Task brief:
Reproduce the records from the line containing "1378x736 pixels. How" through the end of the records, keeping the requests intact, and move every coordinate in the answers by adding 85 to each number.

Information given:
>> Begin

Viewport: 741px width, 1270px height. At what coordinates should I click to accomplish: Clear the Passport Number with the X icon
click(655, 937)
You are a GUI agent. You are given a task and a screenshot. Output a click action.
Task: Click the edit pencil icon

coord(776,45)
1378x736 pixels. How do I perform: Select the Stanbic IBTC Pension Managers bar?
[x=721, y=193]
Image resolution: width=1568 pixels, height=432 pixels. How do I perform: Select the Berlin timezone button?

>> End

Correct answer:
1378x736 pixels. How do I perform: Select the Stanbic IBTC Pension Managers bar?
[x=806, y=278]
Image resolution: width=1568 pixels, height=432 pixels. How do I perform: Select the Berlin timezone button?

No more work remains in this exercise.